Problem requirements — Locate the word "czarny" in the material, then show every line that holds it.

Information —
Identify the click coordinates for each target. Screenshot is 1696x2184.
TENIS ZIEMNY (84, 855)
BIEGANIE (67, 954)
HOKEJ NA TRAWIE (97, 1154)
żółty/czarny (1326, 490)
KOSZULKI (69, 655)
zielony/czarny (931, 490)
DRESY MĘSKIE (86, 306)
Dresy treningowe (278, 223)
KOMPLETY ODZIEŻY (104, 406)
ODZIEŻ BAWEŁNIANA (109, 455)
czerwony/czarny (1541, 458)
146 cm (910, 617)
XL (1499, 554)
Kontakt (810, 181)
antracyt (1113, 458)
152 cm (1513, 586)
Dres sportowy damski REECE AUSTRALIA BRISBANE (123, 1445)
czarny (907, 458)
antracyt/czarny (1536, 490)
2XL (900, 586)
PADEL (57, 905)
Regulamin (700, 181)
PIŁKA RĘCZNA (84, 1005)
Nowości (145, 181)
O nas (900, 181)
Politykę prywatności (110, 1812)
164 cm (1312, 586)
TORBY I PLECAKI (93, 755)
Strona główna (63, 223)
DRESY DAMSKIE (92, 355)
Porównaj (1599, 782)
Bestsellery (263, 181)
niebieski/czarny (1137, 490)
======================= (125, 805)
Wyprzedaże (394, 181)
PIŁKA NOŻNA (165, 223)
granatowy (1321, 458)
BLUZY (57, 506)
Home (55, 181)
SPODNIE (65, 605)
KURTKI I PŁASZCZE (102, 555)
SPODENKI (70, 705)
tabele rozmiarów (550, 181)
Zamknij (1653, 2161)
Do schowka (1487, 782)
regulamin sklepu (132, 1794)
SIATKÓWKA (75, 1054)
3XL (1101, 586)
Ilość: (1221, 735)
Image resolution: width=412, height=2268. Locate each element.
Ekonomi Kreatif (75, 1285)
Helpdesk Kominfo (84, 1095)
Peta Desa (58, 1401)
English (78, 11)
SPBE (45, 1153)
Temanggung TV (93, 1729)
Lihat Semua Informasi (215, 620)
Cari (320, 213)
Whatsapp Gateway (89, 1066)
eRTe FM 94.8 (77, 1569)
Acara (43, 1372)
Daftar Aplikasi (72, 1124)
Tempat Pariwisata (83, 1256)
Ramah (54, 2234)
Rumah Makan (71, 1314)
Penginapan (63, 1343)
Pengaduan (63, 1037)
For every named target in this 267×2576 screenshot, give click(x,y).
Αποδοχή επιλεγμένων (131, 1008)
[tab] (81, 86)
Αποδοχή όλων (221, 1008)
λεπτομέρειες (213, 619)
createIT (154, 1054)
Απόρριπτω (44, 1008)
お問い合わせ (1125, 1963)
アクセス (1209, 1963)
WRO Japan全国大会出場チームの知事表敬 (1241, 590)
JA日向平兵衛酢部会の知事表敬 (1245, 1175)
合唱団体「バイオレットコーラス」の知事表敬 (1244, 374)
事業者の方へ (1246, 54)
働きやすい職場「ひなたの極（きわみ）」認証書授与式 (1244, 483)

Response —
żółty/czarny (1326, 490)
zielony/czarny (931, 490)
czerwony/czarny (1541, 458)
czarny (907, 458)
antracyt/czarny (1536, 490)
niebieski/czarny (1137, 490)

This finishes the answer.